Doubts about the effectiveness of the committee, which will not start its hearings until the holiday season ends in a few weeks, were reinforced when Attorney- General Menachem Mazuz warned that Winograd would not have the power to make recommendations concerning Olmert.
In interviews, Olmert has said he was forced to appoint the panel when the separate inquiry supposed to investigate the army broke up. When asked if he would honour the Winograd Committee’s recommendations, Olmert replied evasively: “I don’t have to make a particular pledge. It derives from the very fact that I appointed it.”
Yet another poll showed that 44 per cent of Israelis had little or no faith in the panel.

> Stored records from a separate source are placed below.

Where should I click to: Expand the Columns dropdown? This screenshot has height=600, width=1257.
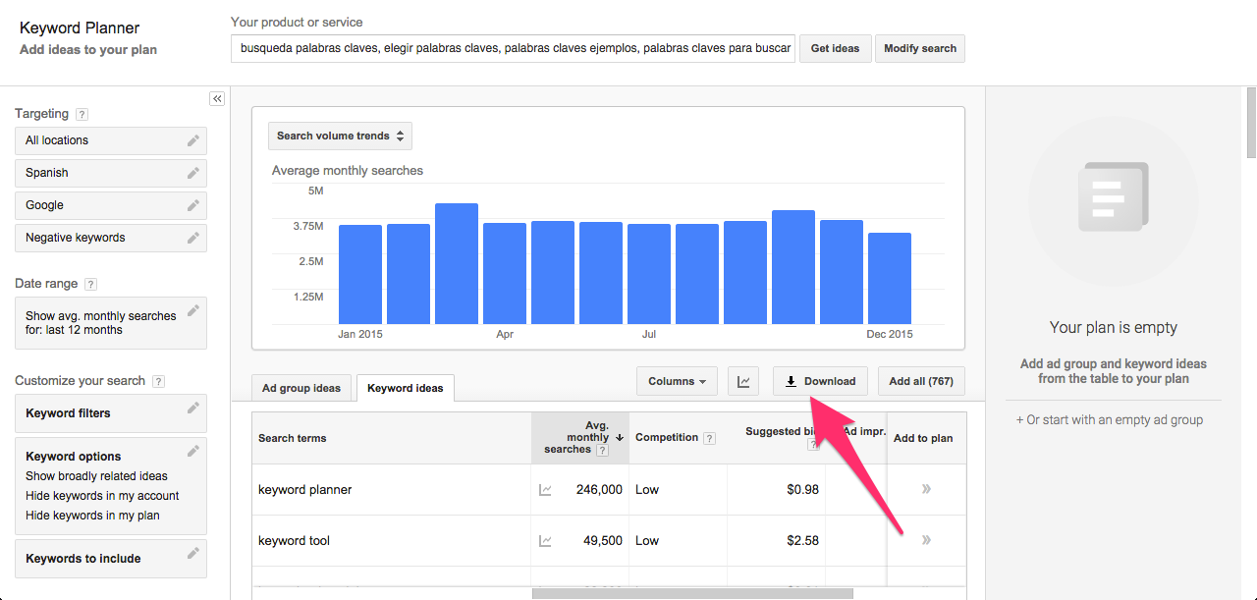pos(677,382)
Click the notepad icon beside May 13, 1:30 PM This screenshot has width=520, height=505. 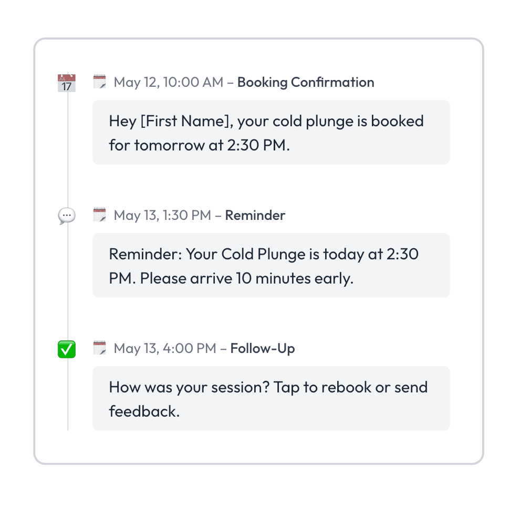(100, 215)
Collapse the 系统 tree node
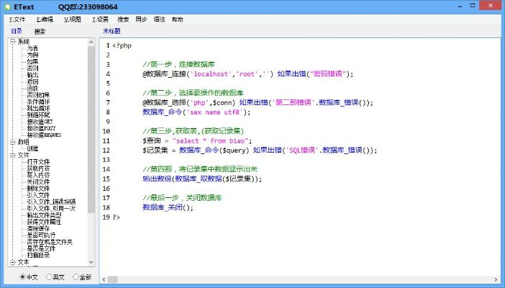Screen dimensions: 505x288 coord(13,42)
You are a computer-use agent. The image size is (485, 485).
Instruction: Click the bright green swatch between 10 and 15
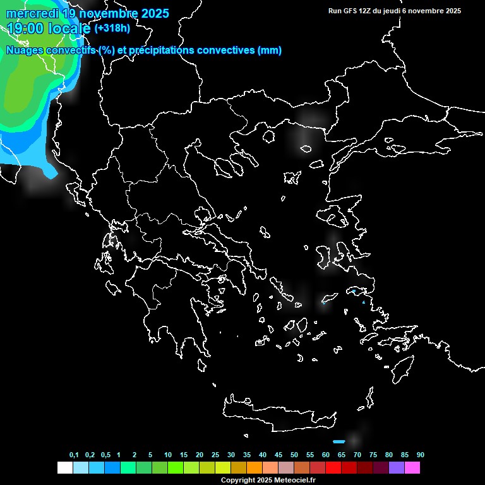(176, 468)
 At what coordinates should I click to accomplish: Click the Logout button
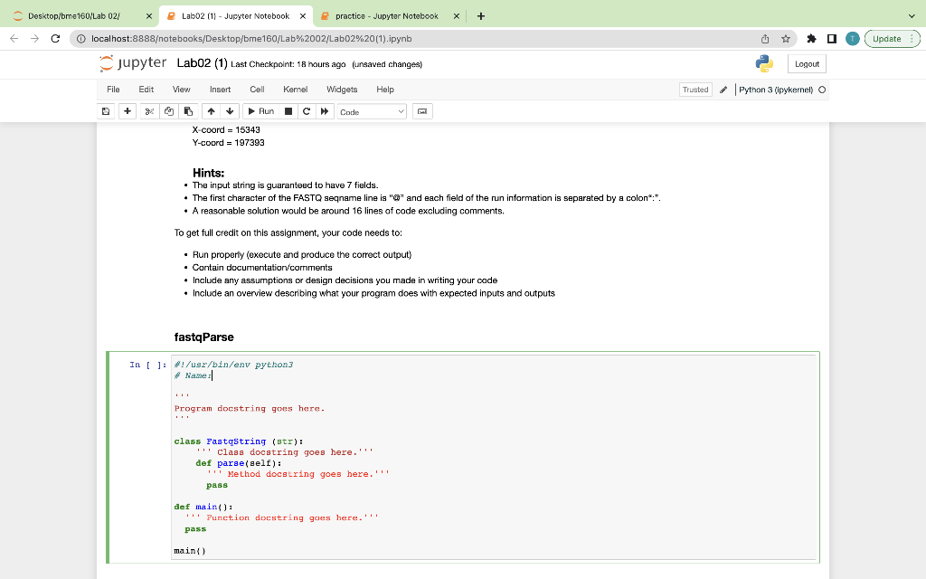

In a sign of the continuing anger towards Olmert among significant parts of the public, the Israeli premier found himself being heckled at a meeting of his Kadima Party in Tel Aviv last week by dozens of army reservists who served in Lebanon. “Take responsibility,” one was reported to have yelled, while others referred to a much- voiced complaint that some of Olmert’s children did not serve in the army. One father of a soldier who died in Lebanon shouted that Olmert was murderer.
Halutz, too, is in trouble with senior commanders and reserve officers who have been complaining about poor planning and lack of equipment during the war. Revelations that serious mistakes were made in the fighting because the air force, which Halutz previously commanded, had more up-to-date maps than the ground troops have further tarnished Halutz’s battered reputation.
At the weekend it was reported that an internal army inquiry had discovered that on average 460 unauthorised phone calls were being made a day by senior commanders to journalists, most of which were presumably to brief against Halutz. The reticence to speak out was finally broken last week when Ilan Harari, the army’s chief education officer, told a conference of commanders that Israel had lost the war in Lebanon.
In addition to the looming Winograd investigations, Olmert is also being investigated by the state comptroller over a string of dubious property deals in which he pocketed hundreds of thousands of dollars. Critics claim that in return Olmert offered political favours.